Patricia Dainton (born 12 April 1930) is a Scottish actress who appeared in a number of film and television roles between 1947 and 1961.

Early years
Dainton was born Margaret Bryden  Pate, in Hamilton, Scotland, the daughter of film and stage agent Vivienne Black. She left Scotland at age ten, moving to London. She attended the Italia Conti Academy of Theatre Arts in London and the Cone school of dance.

Stage
After her stage debut at Stratford-upon-Avon, Dainton acted in the suburbs of London, with roles in Babette, Watch on the Rhine, Quiet Wedding, and A Midsummer Night's Dream.

Film
Dainton's "dancing and acting debut in Technicolor" came in The Dancing Years, with her screen debut in the 1947 film Dancing with Crime. She trained at the Rank Organisation's "charm school". (Another source says that Dainton "made her first film debut in 1942 in The Bells Go Down.")  Her twin brother, George Bryden also made a couple of film and stage appearances around this time. 

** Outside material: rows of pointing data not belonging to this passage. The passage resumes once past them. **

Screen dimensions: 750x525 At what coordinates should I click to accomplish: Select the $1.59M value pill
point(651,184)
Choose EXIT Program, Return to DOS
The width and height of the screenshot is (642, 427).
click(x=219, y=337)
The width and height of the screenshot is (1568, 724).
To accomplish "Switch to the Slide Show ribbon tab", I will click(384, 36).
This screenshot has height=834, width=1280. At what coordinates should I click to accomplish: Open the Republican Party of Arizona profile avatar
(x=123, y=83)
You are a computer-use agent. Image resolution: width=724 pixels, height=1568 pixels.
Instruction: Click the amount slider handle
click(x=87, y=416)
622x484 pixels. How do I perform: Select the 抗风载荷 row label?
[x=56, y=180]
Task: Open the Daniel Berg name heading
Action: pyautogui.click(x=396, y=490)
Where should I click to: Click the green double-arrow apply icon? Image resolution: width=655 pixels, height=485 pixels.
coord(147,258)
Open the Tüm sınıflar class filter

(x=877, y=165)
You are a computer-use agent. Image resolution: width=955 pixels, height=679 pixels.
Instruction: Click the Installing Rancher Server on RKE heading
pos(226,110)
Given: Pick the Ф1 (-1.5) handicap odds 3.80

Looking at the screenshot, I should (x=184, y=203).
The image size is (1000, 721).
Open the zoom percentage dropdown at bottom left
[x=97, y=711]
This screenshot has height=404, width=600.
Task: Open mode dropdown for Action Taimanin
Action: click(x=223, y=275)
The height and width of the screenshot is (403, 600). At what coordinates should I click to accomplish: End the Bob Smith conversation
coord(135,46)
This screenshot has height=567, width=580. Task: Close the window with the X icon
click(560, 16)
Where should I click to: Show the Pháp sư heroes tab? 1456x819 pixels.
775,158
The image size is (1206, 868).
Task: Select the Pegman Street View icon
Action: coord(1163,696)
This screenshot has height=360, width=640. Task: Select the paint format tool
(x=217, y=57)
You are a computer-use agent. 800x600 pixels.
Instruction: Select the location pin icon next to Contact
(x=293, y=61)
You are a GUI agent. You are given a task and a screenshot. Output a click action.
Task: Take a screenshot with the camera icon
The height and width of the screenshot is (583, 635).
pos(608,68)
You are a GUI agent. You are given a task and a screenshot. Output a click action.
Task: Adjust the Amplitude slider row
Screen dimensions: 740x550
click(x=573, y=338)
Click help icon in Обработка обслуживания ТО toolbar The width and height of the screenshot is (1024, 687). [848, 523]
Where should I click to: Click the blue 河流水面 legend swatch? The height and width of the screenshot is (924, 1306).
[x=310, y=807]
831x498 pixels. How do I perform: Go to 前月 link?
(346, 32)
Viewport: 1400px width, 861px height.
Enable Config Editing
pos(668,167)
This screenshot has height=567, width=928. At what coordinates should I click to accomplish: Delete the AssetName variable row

As well as appearing in over a dozen film roles, Dainton starred in ITV's Sixpenny Corner, the UK's first daily soap. She appeared in 179 episodes between 1955 and 1956.

Dainton was married to the actor turned producer Norman Williams and they had four children.

In the autobiography of writer Robert Corfe, 'This Was My England', especially in Chapter 14 'My Love for an Actress', Corfe describes his teenage obsession with Dainton which led to gestures of suicide and murder.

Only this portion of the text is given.